▶ [Provided records]
[Start of Attachment]

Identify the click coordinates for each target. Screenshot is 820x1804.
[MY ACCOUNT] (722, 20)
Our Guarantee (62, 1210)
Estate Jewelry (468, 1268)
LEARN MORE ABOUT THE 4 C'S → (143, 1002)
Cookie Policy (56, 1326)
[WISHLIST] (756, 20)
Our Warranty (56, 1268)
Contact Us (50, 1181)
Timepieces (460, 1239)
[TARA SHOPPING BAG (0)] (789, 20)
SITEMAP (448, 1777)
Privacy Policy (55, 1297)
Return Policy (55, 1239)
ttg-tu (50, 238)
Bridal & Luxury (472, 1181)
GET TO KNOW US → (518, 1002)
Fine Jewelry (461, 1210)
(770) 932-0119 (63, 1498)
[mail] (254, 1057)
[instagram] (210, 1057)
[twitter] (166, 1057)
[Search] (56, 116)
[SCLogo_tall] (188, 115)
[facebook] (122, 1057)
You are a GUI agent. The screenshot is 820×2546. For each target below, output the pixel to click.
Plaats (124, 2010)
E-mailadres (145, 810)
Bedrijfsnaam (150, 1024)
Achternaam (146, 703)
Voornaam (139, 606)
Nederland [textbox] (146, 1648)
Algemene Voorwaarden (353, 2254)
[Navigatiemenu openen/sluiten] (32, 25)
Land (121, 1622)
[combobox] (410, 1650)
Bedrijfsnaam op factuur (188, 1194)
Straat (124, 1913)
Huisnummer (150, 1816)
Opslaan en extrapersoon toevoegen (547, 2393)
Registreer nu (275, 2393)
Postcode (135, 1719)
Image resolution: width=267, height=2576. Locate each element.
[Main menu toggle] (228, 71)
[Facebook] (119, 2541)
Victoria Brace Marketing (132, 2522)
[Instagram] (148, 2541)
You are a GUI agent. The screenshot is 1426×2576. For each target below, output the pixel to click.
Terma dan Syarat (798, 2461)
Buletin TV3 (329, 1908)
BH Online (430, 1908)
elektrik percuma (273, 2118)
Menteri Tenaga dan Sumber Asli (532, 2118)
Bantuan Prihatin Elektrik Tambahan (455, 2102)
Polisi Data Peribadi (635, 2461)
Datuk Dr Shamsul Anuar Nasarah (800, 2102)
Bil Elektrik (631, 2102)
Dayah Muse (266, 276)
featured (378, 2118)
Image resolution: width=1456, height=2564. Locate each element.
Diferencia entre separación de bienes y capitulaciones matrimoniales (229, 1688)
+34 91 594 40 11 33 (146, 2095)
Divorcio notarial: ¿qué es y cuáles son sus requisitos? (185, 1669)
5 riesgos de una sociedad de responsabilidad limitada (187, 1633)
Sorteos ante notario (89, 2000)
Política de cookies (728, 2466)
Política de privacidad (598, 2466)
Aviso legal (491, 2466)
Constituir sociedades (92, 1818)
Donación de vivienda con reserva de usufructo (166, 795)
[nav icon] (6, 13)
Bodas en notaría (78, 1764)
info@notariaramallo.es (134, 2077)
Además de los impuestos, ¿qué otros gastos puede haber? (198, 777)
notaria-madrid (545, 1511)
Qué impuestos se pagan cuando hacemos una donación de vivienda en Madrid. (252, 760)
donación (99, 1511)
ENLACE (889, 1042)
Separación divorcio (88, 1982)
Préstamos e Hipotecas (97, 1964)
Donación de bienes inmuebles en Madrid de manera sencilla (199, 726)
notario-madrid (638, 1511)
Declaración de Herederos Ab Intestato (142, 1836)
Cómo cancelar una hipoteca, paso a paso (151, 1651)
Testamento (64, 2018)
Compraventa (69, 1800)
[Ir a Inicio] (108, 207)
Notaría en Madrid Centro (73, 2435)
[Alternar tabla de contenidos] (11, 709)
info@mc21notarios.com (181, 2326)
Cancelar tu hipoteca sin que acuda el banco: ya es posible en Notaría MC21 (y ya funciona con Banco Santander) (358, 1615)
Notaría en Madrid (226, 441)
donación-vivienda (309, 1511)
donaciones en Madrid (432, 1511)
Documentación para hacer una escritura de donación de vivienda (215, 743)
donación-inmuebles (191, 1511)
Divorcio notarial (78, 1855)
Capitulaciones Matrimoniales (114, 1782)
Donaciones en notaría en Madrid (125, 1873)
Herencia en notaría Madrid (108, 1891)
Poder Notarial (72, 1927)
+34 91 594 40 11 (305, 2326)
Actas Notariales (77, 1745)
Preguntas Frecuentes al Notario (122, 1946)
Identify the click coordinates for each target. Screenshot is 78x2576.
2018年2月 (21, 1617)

[End of Attachment]

▶ [Task description] Write out exactly the lines above from the line with "Victoria Brace Marketing (132, 2522)" through the line with "Separación divorcio (88, 1982)", both of them included, and leave out all other lines.

▶ [Response to this exercise]
Victoria Brace Marketing (132, 2522)
[Instagram] (148, 2541)
You are a GUI agent. The screenshot is 1426×2576. For each target below, output the pixel to click.
Terma dan Syarat (798, 2461)
Buletin TV3 (329, 1908)
BH Online (430, 1908)
elektrik percuma (273, 2118)
Menteri Tenaga dan Sumber Asli (532, 2118)
Bantuan Prihatin Elektrik Tambahan (455, 2102)
Polisi Data Peribadi (635, 2461)
Datuk Dr Shamsul Anuar Nasarah (800, 2102)
Bil Elektrik (631, 2102)
Dayah Muse (266, 276)
featured (378, 2118)
Image resolution: width=1456, height=2564. Locate each element.
Diferencia entre separación de bienes y capitulaciones matrimoniales (229, 1688)
+34 91 594 40 11 33 (146, 2095)
Divorcio notarial: ¿qué es y cuáles son sus requisitos? (185, 1669)
5 riesgos de una sociedad de responsabilidad limitada (187, 1633)
Sorteos ante notario (89, 2000)
Política de cookies (728, 2466)
Política de privacidad (598, 2466)
Aviso legal (491, 2466)
Constituir sociedades (92, 1818)
Donación de vivienda con reserva de usufructo (166, 795)
[nav icon] (6, 13)
Bodas en notaría (78, 1764)
info@notariaramallo.es (134, 2077)
Además de los impuestos, ¿qué otros gastos puede haber? (198, 777)
notaria-madrid (545, 1511)
Qué impuestos se pagan cuando hacemos una donación de vivienda en Madrid. (252, 760)
donación (99, 1511)
ENLACE (889, 1042)
Separación divorcio (88, 1982)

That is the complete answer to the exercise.